Additionally, the variable selection technique can select a suitable surrogate for measuring a stated transition goal established by the client if the goal is not otherwise directly measurable. In one example, a client can establish a goal of completeness of knowledge transfer during the transition. Accordingly, the transition value assessment computing apparatus 12, during the variable selection process, can identify a surrogate of the percentage of tickets (or defects) fixed independently within the SLA as a measurable quantity corresponding to the level of knowledge transfer from the client to the new service provider. Accordingly, in this example, the level of knowledge transfer is reflected by the number of tickets fixed independently within the SLA.

By applying an outlier identification technique, the transition value assessment computing apparatus 12 can identify outliers in the transition enabler overall scores such as by using a scatter and/or probability plot. By applying a missing value identification technique, the transition value assessment computing apparatus 12 can replace any missing values in the transition enabler overall score data with estimated values obtained by applying an interpolation and/or extrapolation analysis, a model-based imputation analysis, and/or a genetic algorithm, for example.
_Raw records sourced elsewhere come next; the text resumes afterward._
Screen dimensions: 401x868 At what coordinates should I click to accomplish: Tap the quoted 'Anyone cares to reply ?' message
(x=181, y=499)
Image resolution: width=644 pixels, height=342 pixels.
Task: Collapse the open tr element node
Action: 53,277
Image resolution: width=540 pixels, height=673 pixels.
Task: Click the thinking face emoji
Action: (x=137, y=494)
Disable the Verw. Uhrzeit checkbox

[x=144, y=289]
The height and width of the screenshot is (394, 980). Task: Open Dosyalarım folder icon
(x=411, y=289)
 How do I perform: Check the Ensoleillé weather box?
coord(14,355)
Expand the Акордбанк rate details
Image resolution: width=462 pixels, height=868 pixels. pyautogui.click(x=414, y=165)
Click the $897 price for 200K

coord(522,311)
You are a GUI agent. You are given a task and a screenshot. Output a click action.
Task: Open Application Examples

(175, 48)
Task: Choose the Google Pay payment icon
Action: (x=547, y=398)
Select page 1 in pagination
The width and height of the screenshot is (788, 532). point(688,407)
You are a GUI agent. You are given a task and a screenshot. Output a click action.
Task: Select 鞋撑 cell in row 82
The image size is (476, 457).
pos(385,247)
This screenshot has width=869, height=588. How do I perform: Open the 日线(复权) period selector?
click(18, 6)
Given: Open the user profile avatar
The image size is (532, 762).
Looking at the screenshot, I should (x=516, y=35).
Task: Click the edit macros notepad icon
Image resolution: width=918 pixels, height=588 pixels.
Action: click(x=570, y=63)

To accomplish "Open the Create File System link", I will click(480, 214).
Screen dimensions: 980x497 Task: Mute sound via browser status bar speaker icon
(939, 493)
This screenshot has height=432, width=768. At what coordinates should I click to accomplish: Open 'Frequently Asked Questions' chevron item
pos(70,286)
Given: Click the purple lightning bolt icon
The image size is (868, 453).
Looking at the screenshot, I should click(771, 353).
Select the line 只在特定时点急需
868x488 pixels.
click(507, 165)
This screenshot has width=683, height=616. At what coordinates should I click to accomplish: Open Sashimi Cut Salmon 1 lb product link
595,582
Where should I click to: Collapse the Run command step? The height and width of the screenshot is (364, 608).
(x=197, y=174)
Additionally, the transition value assessment computing apparatus 12 can apply a trend removal or transformation technique in order to check for normality of the transition enabler overall score data using a histogram, pie chart, and/or box plot, for example, or using one or more statistical techniques such as, but not limited to, a moving average or regression method. One or more transformations can be applied to the transition enabler overall score data when it is determined that the data is not normal, such as, but not limited to, a log transformation, exponential transformation, and/or box-cox transformation, for example. Optionally, the transition value assessment computing apparatus 12 further determines whether the transition enabler overall score data is stationary using a Durbin-Watson test or other correlation test, for example.

In order to prepare the transition enabler score data to be used with a Bayesian network or multinomial regression model, as described and illustrated in detail below, the transition value computing apparatus 12 optionally transforms the continuous data into discrete data associated with buckets or categories (e.g. low, medium, and high). Optionally one or more techniques such as three-sigma limits, five-sigma limits, or any other control limits can be applied to the transition enabler overall score data in order to categorize the data.

In step 206, a metrics statistical engine 28 of the transition value assessment computing apparatus 12 generates a plurality of transition metric values for at least one transition metric based on the plurality of transition enabler overall scores and at least one of historical data including at least historical transition metric data and/or domain expert information. The historical data can be stored in a database in the memory 20, for example, and can include relationships of transition enabler overall scores and transition metric values for prior transitions. In this example, each transition enabler is associated with a unique set of transition metrics which each represent efficiency and/or effectiveness measurements.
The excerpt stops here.